La sécurisation du circuit du médicament à l’aide de code-barres est un sujet complexe. Le code-barres peut être utilisé pour confirmer l’identité des produits utilisés dans des préparations stériles (souvent combiné à d’autres technologies) ou non-stériles, la préparation de kits de médicaments (de plus en plus combiné au RFID), lors de la validation contenant-contenu de produits commerciaux à la pharmacie, à des fins de traçabilité des médicaments et lors de l’administration au patient. Les études qui décrivent l’utilisation de cette technologie le font dans le cadre d’un système pouvant combiner plusieurs autres technologies, ainsi il devient souvent difficile de comparer les études entre elles.

Une nouvelle étude sur le sujet a été publié en août 2019 et est disponible en texte complet gratuitement sur PubMed Central. L’étude a été réalisée à Paris dans un hôpital universitaire de 714 lits disposant d’un dossier électronique et de prescription électronique. Le système de distribution en place dans ce centre implique des premières doses distribuées principalement à l’aide de cabinets décentralisés et un système mélangé de distribution unitaire quotidienne sur 4 unités et de distribution non unitaire sur 4 autres unités; l’étude a été menée sur les unités avec distribution unitaire. Le texte est un peu difficile à suivre car les auteurs parlent de « barcode-assisted medication administration (BCMA) », qui est généralement un terme désignant l’utilisation de code-barres au chevet du patient au moment de l’administration d’un médicament pour confirmer l’identité du médicament et du patient en relation avec la FADM. Cependant, dans cette étude on comprend qu’il s’agissait plutôt d’une vérification contenant-contenu au moment de la dispensation des services quotidiens à la pharmacie.
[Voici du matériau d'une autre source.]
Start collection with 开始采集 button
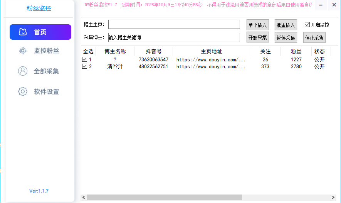341x203 pixels. pos(257,37)
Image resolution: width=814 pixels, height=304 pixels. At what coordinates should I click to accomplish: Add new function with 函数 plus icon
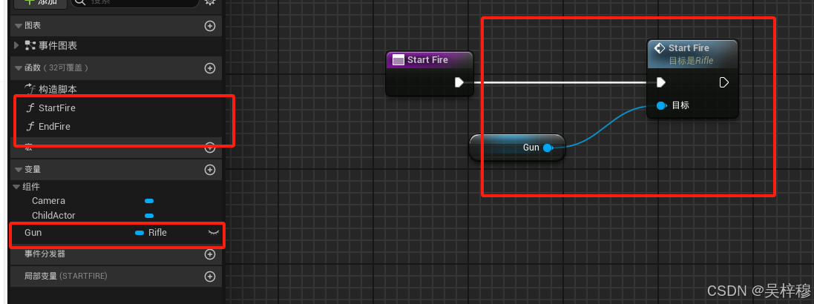(210, 68)
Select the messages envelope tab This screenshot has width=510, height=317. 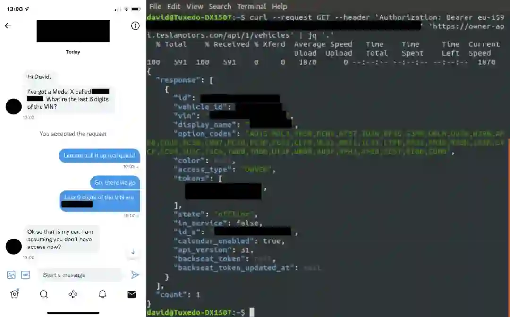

Durant trois jours, une unité de soins en service quotidien différente à chaque jour était randomisée à la vérification par code-barres et une autre servait de contrôle, donnant 3 jours d’observation de dispensation vérifiée par code-barres et 3 jours de dispensation avec vérification sans code-barres. Les techniciens utilisant le système ont reçu une formation d’une semaine avant l’étude. Les techniciens ayant préparé les médicaments n’ont pas été observés directement; les investigateurs ont plutôt effectué des vérifications a posteriori des doses préparées, comme c’est le cas habituellement lors d’une vérification manuelle.

Le taux d’erreurs était 7,9% (nombres d’erreurs / nombre d’opportunités d’erreur) dans les deux groupes, le kappa entre les observateurs était de 0,88. Ce taux me semble élevé, dans ma pratique les erreurs de préparations des services quotidiens de médicaments sont rares, bien plus rares que 8%. Dans le groupe avec code-barres, le taux d’erreurs d’omission était plus élevé alors que le taux d’erreur de patient et de médicaments non prescrits était plus faible. Les auteurs listent un grand nombre d’enjeux techniques et humains ayant mené à des problèmes durant le projet, essentiellement le système utilisé était mal adapté au contexte d’un hôpital de soins aigus et l’interface permettant de transformer les données du système de prescription électronique en listes de médicaments à préparer (pas de profil pharmacologique ?) était dysfonctionnelle. Les produits eux-mêmes ne comportaient parfois aucun code-barres ou une code-barres inutilisable. Des enjeux de formation ont aussi été relevés. Donc, on peut conclure que les résultats de cette étude ne veulent pas dire grand-chose.

Pourquoi est-ce que je parle de cette étude dans ce cas ? Je trouve que la liste de problèmes décrite démontre bien comment des enjeux techniques et humains peuvent faire échouer un projet. Ici, un système, de l’aveu même des auteurs, mal adapté à l’utilisation qu’on souhaitait en faire et mal interfacé avec le reste du dossier électronique en place, a démontré de nombreux problèmes, en plus d’enjeux reliés à la formation et à l’utilisation du système. Ce que cette étude démontre selon moi, c’est que le succès ou l’échec d’une technologie est bien plus dépendant de la façon dont elle est mise en place que du simple fait qu’elle soit utilisée. Ceci repose sur un cadre technique adéquat et une gestion du changement planifiée avec rigueur.